In this era of accused #FakeNews and political bullying/manipulation of the media, many people have become cynical to what is reported in mainstream news. Some stories are too speculative, some can be unsupported, and others have too great of an editorial bias. As physicians, it is our hope that medical literature is different. Peer review is a time-honored process and is the antithesis to “fake news.” As scientists and physicians, we practice by a guiding principle of using evidence and clinical experience to shape the care of our patients. Even so, every now and then, a whimsical or sensational story comes through that raises our eyebrows.

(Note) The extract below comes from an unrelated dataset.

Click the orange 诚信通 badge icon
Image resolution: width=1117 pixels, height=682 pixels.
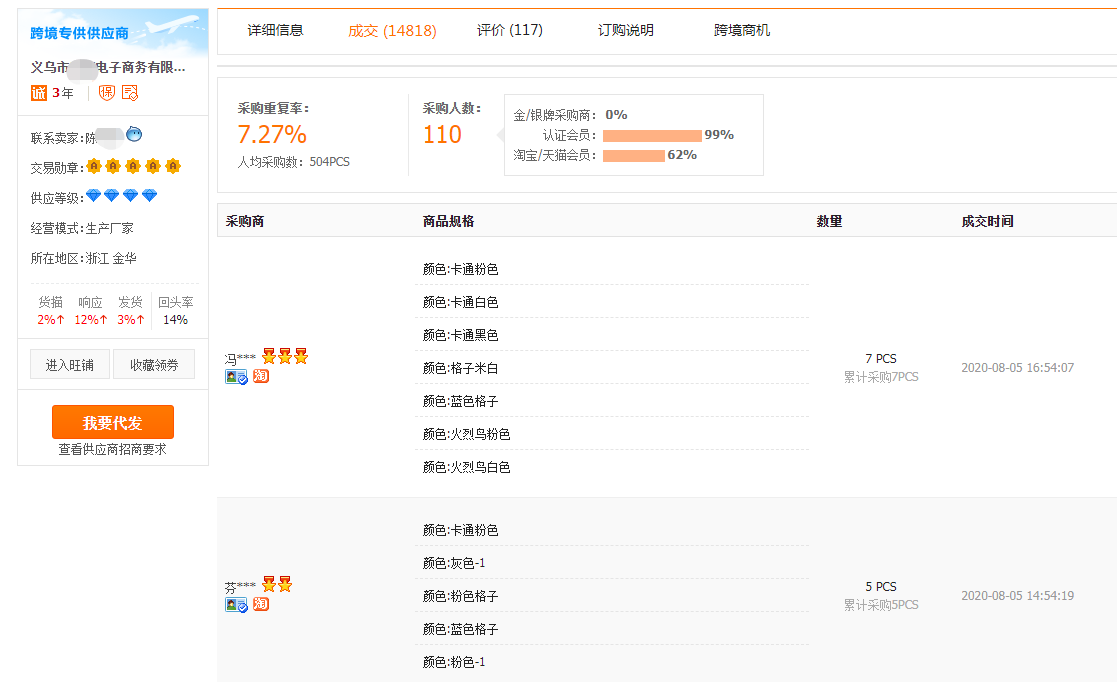click(x=39, y=93)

One of my favorite posters from a Triological Society Sections meeting was a study testing the hypothesis that post-tonsillectomy bleeds more commonly occur during full moons, in red-headed children, in patterns of threes, or on Friday the 13th. The findings of the study were later published in The Laryngoscope, and I am happy to report that the researchers found no association between bleeds and the aforementioned conditions (Laryngoscope. 2004;114:2031–2033). Another favorite of mine: “Craniofacial Injuries Due to Golf Cart Trauma” (Otolaryngol Head Neck Surg. 2011;144:883–887). This was a case series looking at 68 (!) patients seen at a single site trauma center with injuries from golf carts. Sorry if I spoil the conclusion, but I don’t think it will be too shocking to hear that ejection and rollover were the most common mechanism of injury and alcohol was detected in nearly 60% of patients older than 16 years of age.
In this month’s edition of ENTtoday, we cover two stories that may appear sensational, but have scientific merit in their publications.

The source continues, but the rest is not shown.